Franklin died long before Nikola Tesla's first wireless television transmission, his 1937 broadcast of game three of the following year's baseball World Series. He was likewise unable to review the HDHomeRun from SiliconDust. I will try to fill the gap as best I can.

I have been using one of these devices since late 2007. That model, the HDHR-US, has been replaced by the HDHR3-US though the original is still available used from Amazon. Within minutes of unboxing my copy of this device, I had it powered, connected to my home network, and plugged into my rooftop HDTV antenna (an amplified box-kite shaped affair from Philips).

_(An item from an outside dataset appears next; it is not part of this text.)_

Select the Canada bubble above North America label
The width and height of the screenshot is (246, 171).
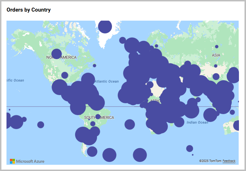56,54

It has required exactly zero maintenance in that time. That is remarkable in our day even for a device that does nothing. The HDHomeRun does something and it does it well. Mine takes antenna input into
each of its dual ATSC tuners and dumps raw MPEG2 transport streams in UDP onto my home network. It requires none of the confusing 'media center' or 'home theater' software and drivers that seem to be necessary with more common PCI and USB capture cards.

My device does not handle the encrypted digital signals that are common on US cable carriers. This is no problem if you plan to use the device for over-the-air broadcast with either antenna or metalized kite.

SiliconDust details the device protocol and a control library for their devices is available from them in source form. I alternate between their minimal tuning application and a bash script that produces the same effect. It just works. The popular VLC player does a great job with these streams.

With this device, I can bring Sesame Street from Queens to any computer screen in my home. I have replaced each home machine twice since the HDHomeRun arrived and I've essentially never had to do anything. I've never been prompted for a password or a reboot on behalf of this little box. Nothing is recorded. Nothing is transcoded. Nothing is torrented. Nothing fills up. No cable company required. Everything works. Even Tesla would be amazed.

I have no personal experience with the more recent products, especially the HDHomeRun Prime, from SiliconDust. I am deeply skeptical that any box, however magical, can somehow transform a cable company feed into a pleasant viewing experience. Users of an iOS app compatible with the Prime seem to agree.